The task is to predict the loan delinquency ratio for a specific geographic area. Let's begin by importing the Python packages needed for this analysis.

In [None]:
!pip install torchcam livelossplot

In [None]:
# Basic packages
import pandas as pd
import numpy as np
import random
from sklearn.model_selection import train_test_split

# Plotting
import matplotlib.pyplot as plt
import seaborn as sns
%matplotlib inline

# Pytorch
import torch
import torch.nn as nn
import torch.optim as optim
from collections import Counter

# Torchvision
import torchvision
import torchvision.transforms as transforms
from torch.utils.data import Dataset, DataLoader
from PIL import Image
from IPython.display import Image as DisplayImage

## Downloading Loan and LiDAR Data

We are downloading:
- **Loan data** (CSV file)
- **LiDAR images** (ZIP files) collected based on:
  - **3-digit US ZIP codes**
  - **Metropolitan Statistical Areas (MSA)**

This dataset will be used for further analysis and modeling.

In [None]:
!gdown --fuzzy 'https://drive.google.com/file/d/1uDziz14xOgUTmW2DxPufuQMATL6O8Ial/view?usp=sharing'

In [None]:
!gdown --fuzzy 'https://drive.google.com/file/d/1-YWiPPtLQmkuWjcZcckM9vgv4Fsm68Je/view?usp=sharing'

## Unzipping LiDAR Data
All ZIP files will be **automatically extracted** into the `usgs_lidar/` folder.  

In [None]:
!unzip usgs_lidar.zip -d usgs_lidar

Let's see an example of LiDAR image

In [None]:
DisplayImage(filename='usgs_lidar/10180_796_USGS_13_n33w101_20191031.jpg')

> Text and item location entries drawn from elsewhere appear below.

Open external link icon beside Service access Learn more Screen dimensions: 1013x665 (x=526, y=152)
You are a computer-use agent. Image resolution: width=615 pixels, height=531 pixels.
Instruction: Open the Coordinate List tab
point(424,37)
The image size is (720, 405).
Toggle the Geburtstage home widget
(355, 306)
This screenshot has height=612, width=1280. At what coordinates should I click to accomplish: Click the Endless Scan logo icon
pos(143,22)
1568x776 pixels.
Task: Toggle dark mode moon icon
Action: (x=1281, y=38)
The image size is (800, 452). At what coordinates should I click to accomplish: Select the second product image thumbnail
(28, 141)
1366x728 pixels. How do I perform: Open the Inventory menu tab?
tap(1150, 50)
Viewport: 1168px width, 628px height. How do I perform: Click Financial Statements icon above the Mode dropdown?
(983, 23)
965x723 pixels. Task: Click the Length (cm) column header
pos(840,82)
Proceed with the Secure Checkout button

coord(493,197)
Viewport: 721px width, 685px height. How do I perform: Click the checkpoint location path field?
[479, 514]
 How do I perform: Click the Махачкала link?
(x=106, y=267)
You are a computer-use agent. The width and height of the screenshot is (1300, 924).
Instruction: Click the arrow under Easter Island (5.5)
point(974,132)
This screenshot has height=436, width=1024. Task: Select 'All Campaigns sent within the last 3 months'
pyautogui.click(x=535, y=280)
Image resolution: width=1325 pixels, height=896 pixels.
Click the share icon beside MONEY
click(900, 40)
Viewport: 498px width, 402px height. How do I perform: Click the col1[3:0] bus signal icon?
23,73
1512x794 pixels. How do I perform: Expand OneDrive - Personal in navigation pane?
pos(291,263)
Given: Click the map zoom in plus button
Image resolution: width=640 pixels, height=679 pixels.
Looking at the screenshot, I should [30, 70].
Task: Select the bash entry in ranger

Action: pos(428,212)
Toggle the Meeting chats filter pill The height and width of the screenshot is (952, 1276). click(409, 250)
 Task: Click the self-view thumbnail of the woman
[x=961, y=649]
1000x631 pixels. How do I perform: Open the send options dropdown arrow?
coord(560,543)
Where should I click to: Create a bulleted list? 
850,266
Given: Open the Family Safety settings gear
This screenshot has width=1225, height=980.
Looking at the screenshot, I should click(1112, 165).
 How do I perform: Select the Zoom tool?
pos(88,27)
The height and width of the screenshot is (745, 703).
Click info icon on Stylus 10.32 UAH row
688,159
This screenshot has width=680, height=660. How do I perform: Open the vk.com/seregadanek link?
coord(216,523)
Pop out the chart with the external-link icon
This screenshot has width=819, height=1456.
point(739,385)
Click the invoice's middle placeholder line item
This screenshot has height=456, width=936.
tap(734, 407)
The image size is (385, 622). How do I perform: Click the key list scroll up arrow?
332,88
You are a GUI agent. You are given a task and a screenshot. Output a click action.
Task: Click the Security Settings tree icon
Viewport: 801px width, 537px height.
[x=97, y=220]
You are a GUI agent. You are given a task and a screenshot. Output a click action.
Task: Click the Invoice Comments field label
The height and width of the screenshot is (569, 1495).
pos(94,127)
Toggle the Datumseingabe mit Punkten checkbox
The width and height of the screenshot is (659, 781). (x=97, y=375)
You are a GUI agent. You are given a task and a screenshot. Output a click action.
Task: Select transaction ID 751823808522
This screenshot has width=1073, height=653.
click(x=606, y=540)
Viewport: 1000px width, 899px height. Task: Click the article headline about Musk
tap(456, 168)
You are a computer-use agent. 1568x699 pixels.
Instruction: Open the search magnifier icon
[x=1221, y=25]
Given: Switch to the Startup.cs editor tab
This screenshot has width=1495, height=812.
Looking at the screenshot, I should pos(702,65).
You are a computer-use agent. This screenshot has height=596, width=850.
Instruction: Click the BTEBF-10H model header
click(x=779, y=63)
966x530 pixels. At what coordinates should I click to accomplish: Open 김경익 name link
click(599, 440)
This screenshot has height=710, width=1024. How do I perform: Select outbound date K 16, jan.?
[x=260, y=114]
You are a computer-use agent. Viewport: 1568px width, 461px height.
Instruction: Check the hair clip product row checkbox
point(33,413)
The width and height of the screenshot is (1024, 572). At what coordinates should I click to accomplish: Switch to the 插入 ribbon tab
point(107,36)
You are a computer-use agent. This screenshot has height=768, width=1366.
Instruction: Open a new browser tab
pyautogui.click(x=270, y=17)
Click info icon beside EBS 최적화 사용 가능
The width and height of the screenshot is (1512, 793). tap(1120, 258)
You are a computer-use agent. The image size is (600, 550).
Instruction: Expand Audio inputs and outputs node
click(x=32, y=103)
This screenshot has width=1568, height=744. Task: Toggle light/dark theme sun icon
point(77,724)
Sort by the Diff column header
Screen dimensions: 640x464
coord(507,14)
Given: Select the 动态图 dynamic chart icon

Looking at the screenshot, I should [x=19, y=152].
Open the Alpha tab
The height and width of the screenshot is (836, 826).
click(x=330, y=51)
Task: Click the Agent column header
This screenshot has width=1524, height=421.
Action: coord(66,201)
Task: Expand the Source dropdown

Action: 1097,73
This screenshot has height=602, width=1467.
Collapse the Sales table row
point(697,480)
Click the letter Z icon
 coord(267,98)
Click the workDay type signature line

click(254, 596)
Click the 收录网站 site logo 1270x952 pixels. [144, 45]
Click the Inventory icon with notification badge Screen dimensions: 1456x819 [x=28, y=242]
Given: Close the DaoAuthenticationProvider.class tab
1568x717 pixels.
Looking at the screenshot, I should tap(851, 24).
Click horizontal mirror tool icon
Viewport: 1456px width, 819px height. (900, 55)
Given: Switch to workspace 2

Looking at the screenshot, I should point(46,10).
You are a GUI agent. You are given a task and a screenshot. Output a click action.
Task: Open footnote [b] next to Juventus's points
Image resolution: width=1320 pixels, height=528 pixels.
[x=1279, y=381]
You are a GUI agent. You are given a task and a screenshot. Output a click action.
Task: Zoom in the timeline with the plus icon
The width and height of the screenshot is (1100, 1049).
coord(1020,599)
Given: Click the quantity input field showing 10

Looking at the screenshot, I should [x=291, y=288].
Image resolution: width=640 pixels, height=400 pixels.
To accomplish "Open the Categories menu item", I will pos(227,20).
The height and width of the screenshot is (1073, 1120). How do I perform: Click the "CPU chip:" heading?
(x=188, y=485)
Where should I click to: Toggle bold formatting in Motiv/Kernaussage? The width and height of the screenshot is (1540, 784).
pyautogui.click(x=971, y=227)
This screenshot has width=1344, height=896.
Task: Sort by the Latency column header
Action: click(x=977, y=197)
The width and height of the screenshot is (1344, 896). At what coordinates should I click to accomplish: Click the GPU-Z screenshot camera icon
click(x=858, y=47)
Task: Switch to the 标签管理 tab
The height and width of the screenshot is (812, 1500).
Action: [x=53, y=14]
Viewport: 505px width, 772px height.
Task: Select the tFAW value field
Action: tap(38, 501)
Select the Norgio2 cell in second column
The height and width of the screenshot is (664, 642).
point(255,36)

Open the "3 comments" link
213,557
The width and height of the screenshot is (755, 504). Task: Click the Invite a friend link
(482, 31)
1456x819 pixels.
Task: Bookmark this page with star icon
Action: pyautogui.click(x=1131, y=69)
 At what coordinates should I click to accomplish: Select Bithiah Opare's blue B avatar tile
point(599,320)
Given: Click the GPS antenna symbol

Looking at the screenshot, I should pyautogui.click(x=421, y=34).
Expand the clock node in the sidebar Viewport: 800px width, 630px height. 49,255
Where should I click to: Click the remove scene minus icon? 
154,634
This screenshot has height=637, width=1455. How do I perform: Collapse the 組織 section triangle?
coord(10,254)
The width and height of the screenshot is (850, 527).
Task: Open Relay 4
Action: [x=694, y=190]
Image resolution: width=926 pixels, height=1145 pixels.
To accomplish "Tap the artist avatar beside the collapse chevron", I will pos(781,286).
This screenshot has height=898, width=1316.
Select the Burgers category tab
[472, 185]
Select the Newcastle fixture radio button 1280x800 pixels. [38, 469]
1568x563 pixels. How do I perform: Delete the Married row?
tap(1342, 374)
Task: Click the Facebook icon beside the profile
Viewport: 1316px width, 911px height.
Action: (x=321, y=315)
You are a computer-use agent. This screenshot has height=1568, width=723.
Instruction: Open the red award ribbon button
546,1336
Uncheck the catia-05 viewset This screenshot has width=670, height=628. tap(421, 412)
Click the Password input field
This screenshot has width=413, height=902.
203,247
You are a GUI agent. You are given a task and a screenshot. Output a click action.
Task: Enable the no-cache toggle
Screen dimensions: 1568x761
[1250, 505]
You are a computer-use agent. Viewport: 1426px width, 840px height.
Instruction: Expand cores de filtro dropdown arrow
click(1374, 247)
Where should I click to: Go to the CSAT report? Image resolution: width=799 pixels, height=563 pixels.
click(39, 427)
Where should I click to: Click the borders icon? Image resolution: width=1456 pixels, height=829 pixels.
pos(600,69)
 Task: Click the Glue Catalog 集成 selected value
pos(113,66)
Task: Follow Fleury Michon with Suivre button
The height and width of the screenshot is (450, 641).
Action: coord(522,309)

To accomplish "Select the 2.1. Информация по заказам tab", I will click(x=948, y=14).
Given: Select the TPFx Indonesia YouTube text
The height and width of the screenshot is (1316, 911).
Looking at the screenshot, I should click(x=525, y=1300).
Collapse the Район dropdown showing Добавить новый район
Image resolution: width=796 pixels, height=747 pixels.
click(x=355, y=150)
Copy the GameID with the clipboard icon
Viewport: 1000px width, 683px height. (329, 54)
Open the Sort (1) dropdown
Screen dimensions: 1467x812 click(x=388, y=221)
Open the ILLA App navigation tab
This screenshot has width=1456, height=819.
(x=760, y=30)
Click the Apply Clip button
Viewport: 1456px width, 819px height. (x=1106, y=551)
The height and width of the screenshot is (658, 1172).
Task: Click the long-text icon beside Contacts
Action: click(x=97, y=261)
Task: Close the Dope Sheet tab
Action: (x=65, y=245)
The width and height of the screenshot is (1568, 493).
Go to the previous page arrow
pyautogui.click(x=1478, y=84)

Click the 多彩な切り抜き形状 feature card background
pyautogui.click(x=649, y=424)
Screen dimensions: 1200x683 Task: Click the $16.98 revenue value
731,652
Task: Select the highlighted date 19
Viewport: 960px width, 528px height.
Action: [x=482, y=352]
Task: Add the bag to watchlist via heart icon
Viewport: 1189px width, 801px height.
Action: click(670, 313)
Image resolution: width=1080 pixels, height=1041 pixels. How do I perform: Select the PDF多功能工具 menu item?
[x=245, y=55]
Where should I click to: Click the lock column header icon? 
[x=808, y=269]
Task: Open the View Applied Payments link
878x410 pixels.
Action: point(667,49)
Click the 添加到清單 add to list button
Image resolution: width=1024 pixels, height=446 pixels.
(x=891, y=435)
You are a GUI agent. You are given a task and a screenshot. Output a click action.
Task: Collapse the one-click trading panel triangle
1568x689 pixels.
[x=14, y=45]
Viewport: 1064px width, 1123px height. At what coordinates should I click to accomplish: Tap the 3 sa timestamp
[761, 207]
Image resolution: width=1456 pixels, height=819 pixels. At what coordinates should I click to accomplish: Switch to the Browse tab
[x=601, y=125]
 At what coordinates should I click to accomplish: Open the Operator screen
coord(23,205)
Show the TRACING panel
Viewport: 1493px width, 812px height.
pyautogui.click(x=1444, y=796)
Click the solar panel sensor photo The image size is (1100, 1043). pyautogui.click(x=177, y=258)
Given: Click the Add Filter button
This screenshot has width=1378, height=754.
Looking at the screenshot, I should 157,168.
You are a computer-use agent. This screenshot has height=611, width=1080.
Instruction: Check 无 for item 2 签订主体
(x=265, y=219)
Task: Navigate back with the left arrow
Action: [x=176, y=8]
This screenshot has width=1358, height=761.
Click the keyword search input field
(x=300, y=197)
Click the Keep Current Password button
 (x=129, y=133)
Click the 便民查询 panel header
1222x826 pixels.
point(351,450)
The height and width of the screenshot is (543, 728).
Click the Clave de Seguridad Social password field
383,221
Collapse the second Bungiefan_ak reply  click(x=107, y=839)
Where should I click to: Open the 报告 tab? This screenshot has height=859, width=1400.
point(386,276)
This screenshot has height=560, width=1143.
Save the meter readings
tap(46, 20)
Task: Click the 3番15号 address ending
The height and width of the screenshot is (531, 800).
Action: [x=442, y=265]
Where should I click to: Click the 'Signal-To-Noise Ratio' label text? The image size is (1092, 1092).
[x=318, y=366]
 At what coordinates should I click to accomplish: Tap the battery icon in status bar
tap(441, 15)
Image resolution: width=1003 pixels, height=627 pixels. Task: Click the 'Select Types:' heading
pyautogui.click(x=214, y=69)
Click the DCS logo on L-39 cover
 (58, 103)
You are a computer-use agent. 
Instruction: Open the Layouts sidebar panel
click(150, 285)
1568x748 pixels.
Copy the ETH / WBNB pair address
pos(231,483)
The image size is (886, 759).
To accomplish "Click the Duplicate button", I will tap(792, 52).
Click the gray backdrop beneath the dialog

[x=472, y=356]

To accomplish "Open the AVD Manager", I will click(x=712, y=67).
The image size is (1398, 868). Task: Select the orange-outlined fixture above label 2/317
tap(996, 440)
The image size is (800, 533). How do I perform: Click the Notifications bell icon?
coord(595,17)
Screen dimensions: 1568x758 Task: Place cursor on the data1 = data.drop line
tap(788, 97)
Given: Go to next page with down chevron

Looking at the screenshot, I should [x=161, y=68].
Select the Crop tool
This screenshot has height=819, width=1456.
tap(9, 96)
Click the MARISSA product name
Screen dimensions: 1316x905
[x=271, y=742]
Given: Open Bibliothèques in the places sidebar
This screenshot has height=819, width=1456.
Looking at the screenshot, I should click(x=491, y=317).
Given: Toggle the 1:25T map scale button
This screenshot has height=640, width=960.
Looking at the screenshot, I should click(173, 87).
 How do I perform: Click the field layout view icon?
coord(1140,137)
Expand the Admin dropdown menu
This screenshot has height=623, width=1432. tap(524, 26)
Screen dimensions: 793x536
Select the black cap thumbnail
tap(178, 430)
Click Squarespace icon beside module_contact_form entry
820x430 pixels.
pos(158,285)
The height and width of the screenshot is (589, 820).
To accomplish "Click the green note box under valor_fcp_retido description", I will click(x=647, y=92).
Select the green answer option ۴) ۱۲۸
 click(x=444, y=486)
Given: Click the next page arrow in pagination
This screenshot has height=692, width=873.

This is one of the layers you can use from LiDAR images. This one represents different densities in the sector, including bodies of water.

Let's load the Loan Data in CSV format, using Pandas. The data comes from the [Single Family Loan Dataset](https://www.freddiemac.com/research/datasets/sf-loanlevel-dataset), from Freddie Mac.

In [None]:
df = pd.read_csv('sampled_data.csv', dtype=str)
df['loan_delinquency'] = df['loan_delinquency'].astype(float)
df['LiDAR_File'] = df['LiDAR_File'].astype(str).str.replace("\\", "/") ## following linux path
df.head()

The dataset is very simple.



After loading the dataset, we need to split it for **training, validation, and testing**.

In [None]:
temp, test = train_test_split(df, test_size=0.2, random_state=42)
train, val = train_test_split(temp, test_size=0.3, random_state=42)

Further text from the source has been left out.